De la etimología. En occidente, el origen de la palabra es romano pero el del concepto es griego. Los griegos clásicos usaron eudokia que significaba recibir bien lo que parece conveniente para uno. Aristóteles no vio mayor mérito en esa idea elemental y propuso que se debería dar un sentido de la eudokia por el cual la opinión conveniente se manifestara hacia el otro distinto a uno.
Los romanos alteran por completo esta acepción desde el vocablo mismo. Benevolencia es buena voluntad; mantener una actitud de buena voluntad hacia los demás. Según el filólogo y sacerdote español Manuel Guerra, los primeros cristianos ya distinguían entre benevolencia y beneficencia, que es hacer el bien. La beneficencia es una expresión de la caridad.
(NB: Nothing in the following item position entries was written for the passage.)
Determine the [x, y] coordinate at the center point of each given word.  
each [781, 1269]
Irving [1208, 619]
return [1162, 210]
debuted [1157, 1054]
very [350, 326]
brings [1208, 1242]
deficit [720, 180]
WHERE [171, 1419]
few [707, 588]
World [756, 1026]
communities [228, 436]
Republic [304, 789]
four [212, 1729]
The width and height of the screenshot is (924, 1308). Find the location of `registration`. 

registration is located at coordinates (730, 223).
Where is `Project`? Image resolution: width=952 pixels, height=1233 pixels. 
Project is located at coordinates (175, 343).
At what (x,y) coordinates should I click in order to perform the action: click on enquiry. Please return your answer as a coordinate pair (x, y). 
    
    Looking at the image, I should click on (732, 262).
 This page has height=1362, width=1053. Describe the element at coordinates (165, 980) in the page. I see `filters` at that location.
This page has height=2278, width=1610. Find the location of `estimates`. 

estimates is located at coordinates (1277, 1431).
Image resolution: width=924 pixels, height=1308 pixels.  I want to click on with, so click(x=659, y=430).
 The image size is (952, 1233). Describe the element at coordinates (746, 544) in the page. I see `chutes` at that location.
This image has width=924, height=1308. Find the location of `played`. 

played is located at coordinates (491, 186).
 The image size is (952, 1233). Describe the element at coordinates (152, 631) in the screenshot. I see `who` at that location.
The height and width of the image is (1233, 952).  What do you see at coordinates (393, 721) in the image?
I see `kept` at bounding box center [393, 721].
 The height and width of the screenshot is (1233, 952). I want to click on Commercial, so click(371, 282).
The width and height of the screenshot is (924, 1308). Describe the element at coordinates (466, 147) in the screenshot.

De la historia de la filosofía. Para Aristóteles la eudokia era una virtud menor; da la impresión de que la tradición cristiana tampoco le da un lugar central. En todo caso, la beneficencia y la caridad en sus expresiones más materiales se convirtieron en el centro de la práctica cristiana. Una solución materialista y fácil que se expresa en la limosna. Mencio, el filósofo chino contemporáneo de Aristóteles, pone a la benevolencia (rén) entre las cuatro virtudes cardinales. En esta doctrina, “la benevolencia no es simplemente una cuestión de sentir de cierta manera: también tiene aspectos cognitivos y conductuales. Una persona totalmente benevolente estará dispuesta a reconocer el sufrimiento de los demás y a actuar de manera apropiada” (Stanford Encyclopedia of Philosophy).
De mi caletre, recordando que es una palabra prima de carácter. Se escapa un aspecto importante en esta aproximación. De la idea griega original, se pierde el recibir; de la idea romana, se pierde la buena voluntad. La benevolencia podría ser, también, recibir bien lo que hace el otro así a primera vista no pareciera conveniente para mí; es decir, recibirlo presumiendo que el otro tiene buena voluntad. No debiera, por tanto, distinguirse al hombre de buena del de mala voluntad, al menos en principio.
Los filósofos y profetas que han creído que los hombres son buenos, mantienen sus reservas. Mencio sigue la tradición de predicar las virtudes entre los cercanos; Jesús hacia el prójimo, que es lo mismo. Y después de algunas malas experiencias se distingue entre los hombres de buena y de mala voluntad.
Pero solo después de una mala experiencia individual. Cada persona debería recibir la oportunidad de que su opinión, su acto, su silencio, sean tomados como venidos de la buena voluntad. Solo después, cuando se verificara una mala intención, entraría a ser objeto de desconfianza. Solo después y solo él. Todos los demás deberían conservar intacta su presunción de buena voluntad.